Standard evaluation on the SQuAD2.0 dev set considers only the best overall answer for each question, but we can create another evaluation metric that mirrors our IR recall metric from earlier. Specifically, we compute the percent of examples in which the correct answer is found in at least one of the top k documents provided by the retriever.

The blue bars are the same as the blue bars in the previous figure, but this time the orange bars represent our new recall-esque metric. What a difference! This demonstrates that when the model is provided with more documents, the correct answer truly is present more often. However, trying to predict which one of those answers is the right one is challenging: this task is not achieved by a simple heuristic, and becomes harder with more documents.

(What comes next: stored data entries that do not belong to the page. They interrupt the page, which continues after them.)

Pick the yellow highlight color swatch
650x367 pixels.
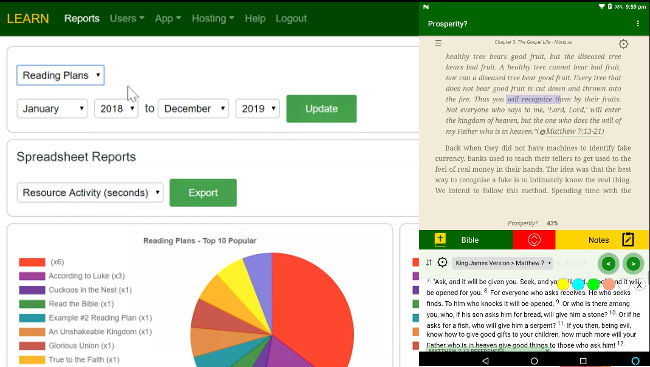point(563,284)
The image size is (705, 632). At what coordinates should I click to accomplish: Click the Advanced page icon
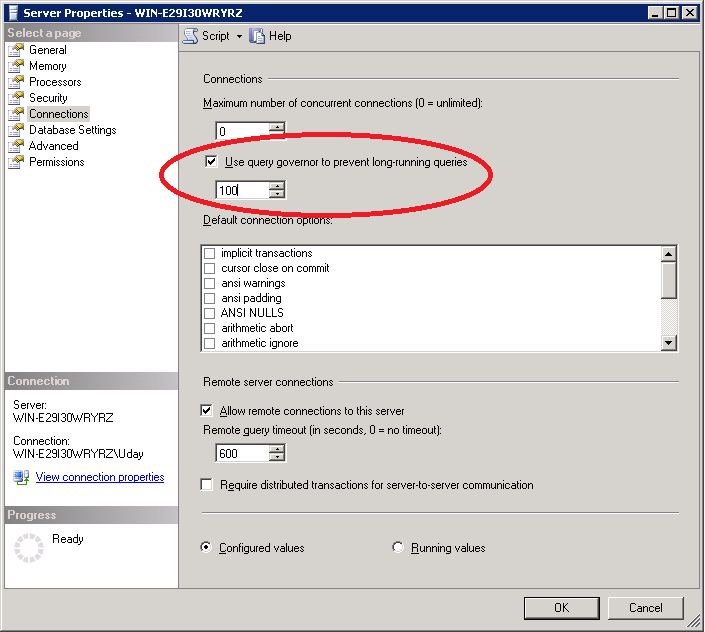[15, 146]
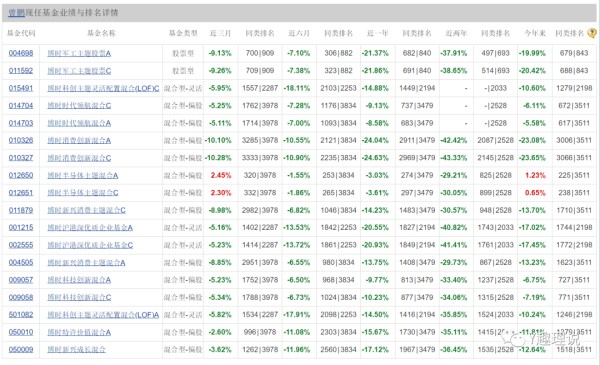Open the LOF-C fund name link for 015491

103,88

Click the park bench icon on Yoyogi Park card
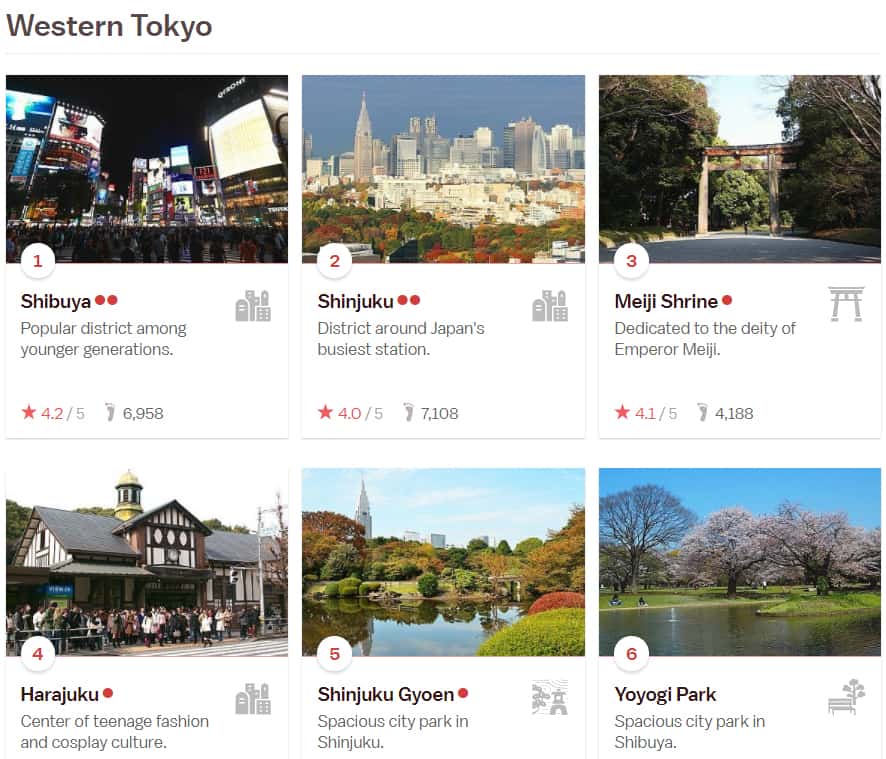click(846, 697)
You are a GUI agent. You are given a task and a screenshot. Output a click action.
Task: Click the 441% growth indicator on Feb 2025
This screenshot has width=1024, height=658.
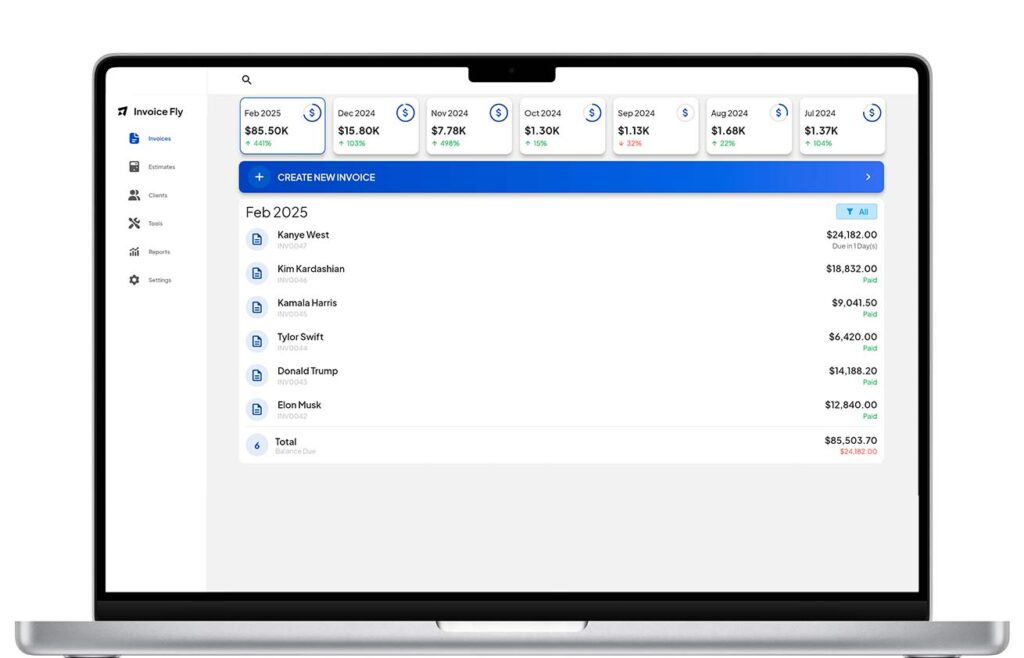[x=259, y=143]
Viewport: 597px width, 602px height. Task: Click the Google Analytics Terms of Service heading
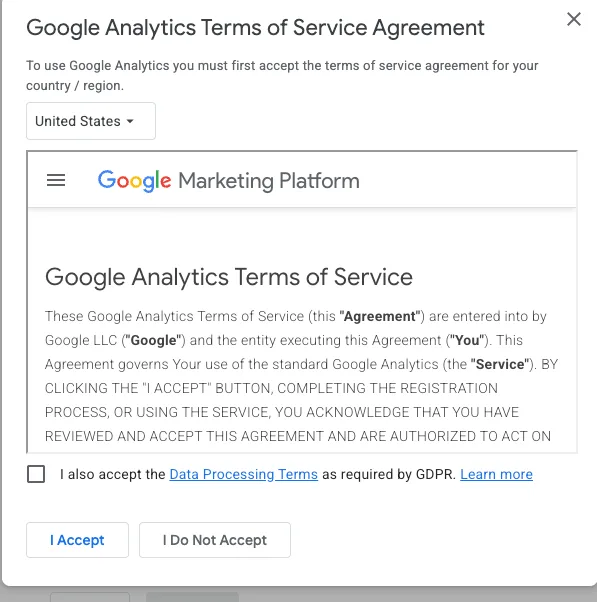229,277
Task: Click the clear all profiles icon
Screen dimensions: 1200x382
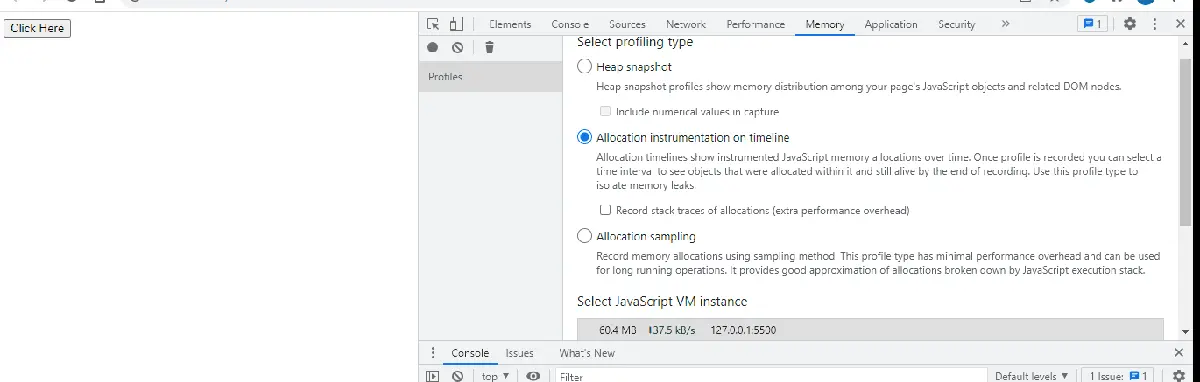Action: click(457, 47)
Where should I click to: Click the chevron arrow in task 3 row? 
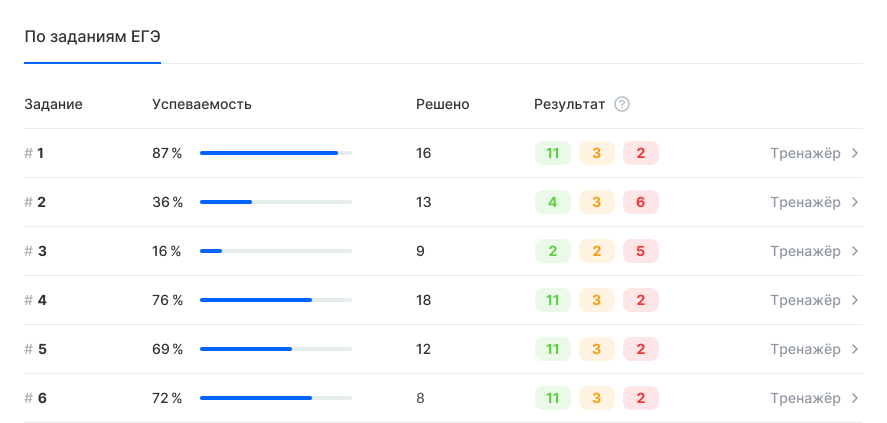855,251
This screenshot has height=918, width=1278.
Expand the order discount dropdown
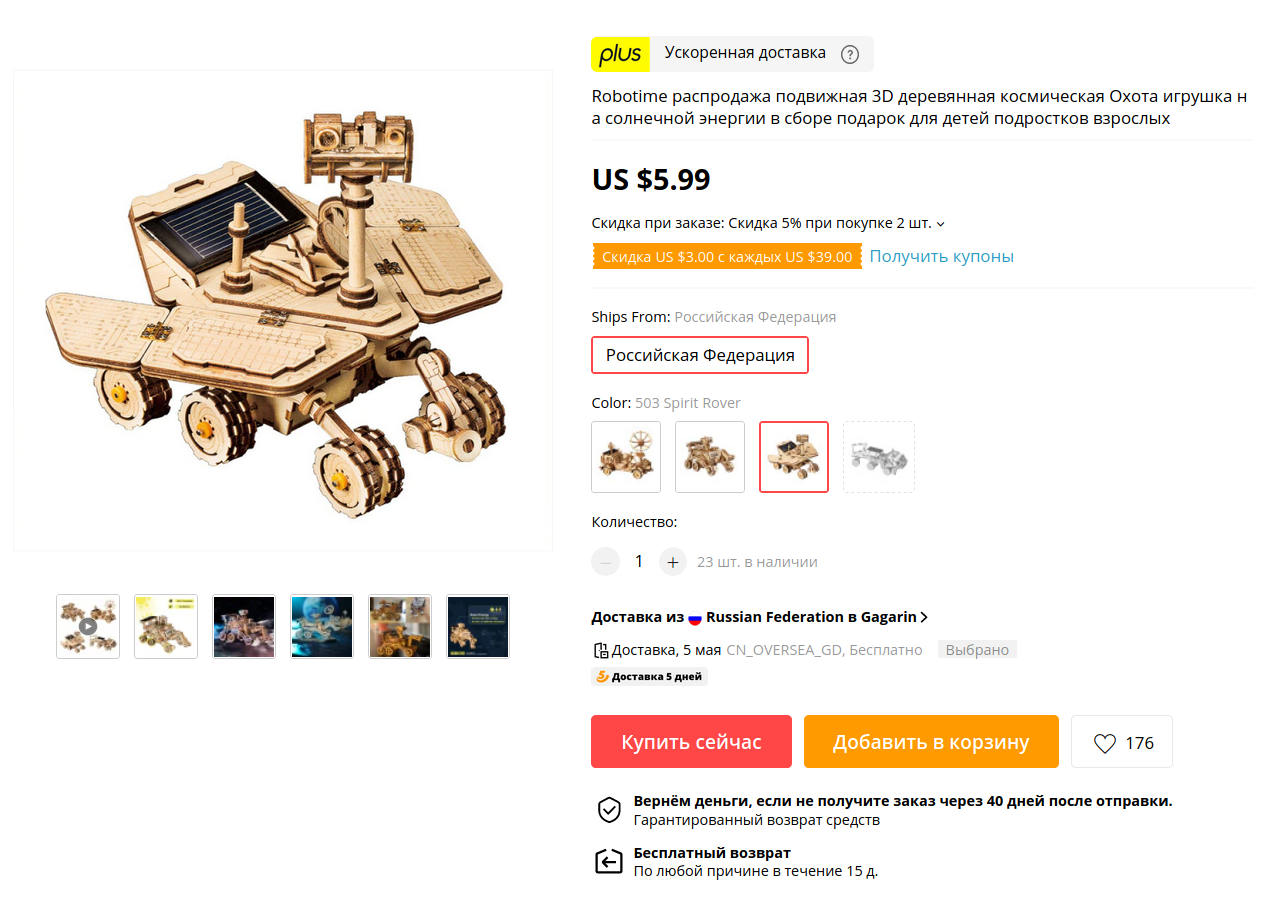pyautogui.click(x=940, y=224)
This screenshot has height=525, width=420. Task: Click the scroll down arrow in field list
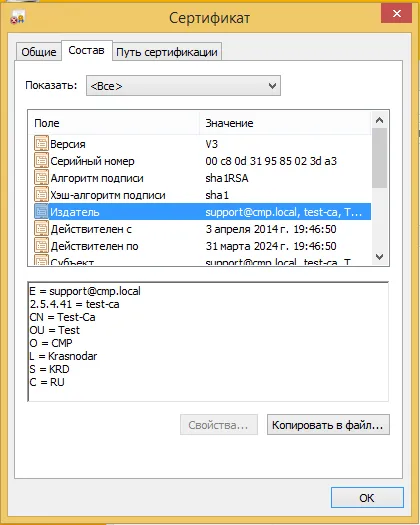[379, 257]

It may seem counterintuitive, but this behavior does make sense. Let’s imagine a simple system that performs ranked document retrieval and random answer selection. Ranked document retrieval, in this case, means that the correct answer is most likely to be found in the top-most ranked document, with some decreasing probability of being contained in the second- or third-ranked document, and so on. As we retrieve more and more documents, the probability increases that the correct answer is contained in the resulting set. However, as the number of documents increases, so too do the number of possible answers from which to choose - one from each document. Random answer selection over an increasing number of answer choices results in a decrease in performance. Obviously, BERT is not random, but it’s also not perfect, so the trait persists.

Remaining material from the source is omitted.